Текст документа:
○ ○ ○ ○
Гаверниц представил эти идеи генералу Сайберту. Вопрос заключался в том, где начать. Было почти невозможно раздобыть надежную информацию о настроениях германских генералов, командовавших различными секторами Западного фронта. Многие из них были смещены и заменены другими офицерами в ходе неотвратимого отступления немцев из Франции и в результате событий 20 июля. Гаверниц в предварительной беседе с генералом Сайбертом в качестве нужного нам человека назвал генерала графа Герхарда фон Шверина. Гаверницу довелось узнать, что Шверин противился развязыванию нацистами войны, и были все основания считать, что он находится где-то на Западном фронте. Это дало делу толчок. Сайберт вспомнил, что совсем недавно слышал это имя. Он приказал нескольким штабным офицерам разобраться в вопросе, и они доложили, что до недавнего времени Шверин командовал 116-й танковой дивизией, дислоцированной в Ахене. Ходили слухи, что он объявил Ахен открытым городом, но каким-то образом был отстранен от командования, после чего город стал ареной жестокой битвы. Получалось, что эти факты совпадали с изначальными предположениями Гаверница в отношении Шверина и заслуживали дальнейшего изучения. Сайберт согласился. Он дал указание подполковнику (ныне полковнику) своего штаба Е.С. «Баду» Ли работать вместе с Гаверницем и направил его в Ахен, находившийся тогда в руках американцев, выяснить обстоятельства этой истории.
В руинах Ахена Гаверниц и Ли расспросили немало чудом выживших немецких жителей и составили общую картину из следующих фактов.
Ахен был первым крупным немецким городом на пути наступающих войск союзников в самой Германии. Возможно, по этой причине Гитлер приказал защищать его до последней капли крови, сделав образцом германской стойкости и продемонстрировав союзникам, что их ждет дальше. Несмотря на его приказы, Шверин оповестил горожан, что намерен отступить без боя и объявить Ахен открытым городом, чтобы спасти его от уничтожения. Он был в состоянии это сделать, потому что нацистские чиновники, напуганные тем, что город вот-вот будет осажден американцами, бежали, так что Шверин полностью контролировал ситуацию.
Жители, которым чуть раньше нацисты приказали эвакуироваться из города, встретили известие о решении Шверина взрывом восторга. Для осуществления намеченного плана Шверин попытался сообщить о своих намерениях командованию американской Первой армии, которая остановилась невдалеке от Ахена. Однако в течение трех дней не было видно никаких признаков наступления американцев, поэтому нацистские бонзы вернулись, арестовали жителей, сотрудничавших со Шверином, и донесли на него военному руководству. В результате Шверину было приказано сдать командование и явиться в штаб его армейского корпуса.
○ ○ ○ ○
Сохранённые данные:
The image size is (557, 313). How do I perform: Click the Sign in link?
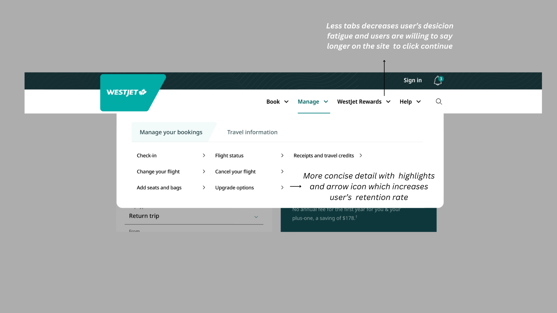(x=413, y=80)
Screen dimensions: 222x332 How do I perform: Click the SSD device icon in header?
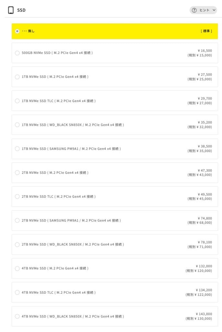(x=11, y=10)
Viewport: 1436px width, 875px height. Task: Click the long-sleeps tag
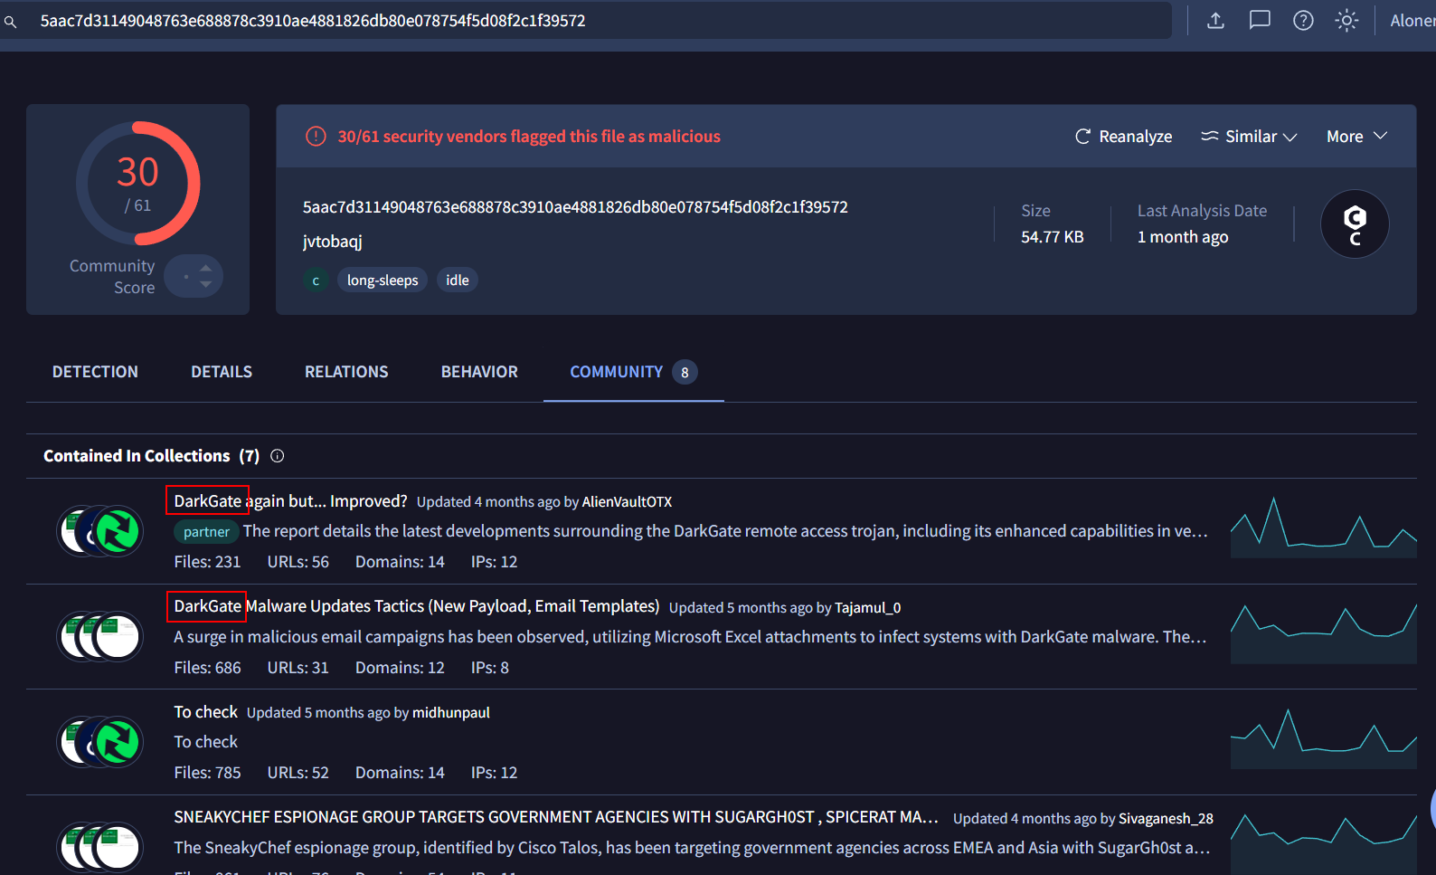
○ ○ ○ ○
Вопросы и задания:
(a) Ответьте по тексту о Шверине и Ахене на три вопроса:
(i) Какой дивизией до недавнего времени командовал Шверин?
(ii) Кому Сайберт поручил работать вместе с Гаверницем?
(iii) Сколько дней не было видно признаков наступления американцев?
(b) Продолжите текст о Шверине и Ахене с того места, где он обрывается.

Ответы к заданиям:
(a)
(i) 116-й танковой дивизией, дислоцированной в Ахене.
(ii) Подполковнику (ныне полковнику) своего штаба Е.С. «Баду» Ли.
(iii) Три дня.

(b)
Он так и сделал, но, понимая, какая судьба может быть ему уготована, попросил разрешения вернуться к своим войскам и попрощаться с ними, что ему было позволено. На самом же деле Шверин надеялся задержаться там на несколько дней, пока не подойдут американцы. На следующий день внезапно появился отряд немецкой военной полиции и окружил ферму, на которой располагался штаб Шверина. Полиция явно была намерена арестовать его. Офицеры Шверина заняли на ферме круговую оборону с автоматами в руках. В случае попытки ареста Шверина его войска готовы были открыть огонь. Вся эта история, хотя и завершившаяся столкновением, не имела прецедентов ни на одном из германских фронтов Второй мировой войны.
После того как в течение трех дней ожидаемое американское наступление так и не началось, Шверин отказался от своих планов и от командования и вернулся, как и было приказано, в штаб корпуса. К счастью, он избежал сколько– нибудь серьезного наказания, поскольку один из главных военных следователей-офицеров по этому делу, несогласный с требованием Гитлера сражаться до последней капли крови ценой гибели гражданского населения, с симпатией относился к замыслу Шверина.
13 октября 1944 г., когда американский VII корпус наконец ворвался в Ахен, бои в самом городе продолжались восемь дней, прежде чем немцы были вынуждены сдаться, и то лишь после того, как последний оплот защитников города, отдельное здание в центре города, американцы превратили в щебенку методичным огнем прямой наводкой из 155-миллиметровых орудий. Город лежал в руинах. Гитлер шел своим путем.
Гаверниц едва ли смог бы найти лучший пример в поддержку наших предложений. Сумей Шверин вступить в контакт с американцами, сражения можно было бы избежать, и были бы спасены и город, и тысячи жизней с обеих сторон. Проблема состояла в том, как найти таких людей, как Шверин, и обеспечить для них возможность успешно предпринять необходимые шаги.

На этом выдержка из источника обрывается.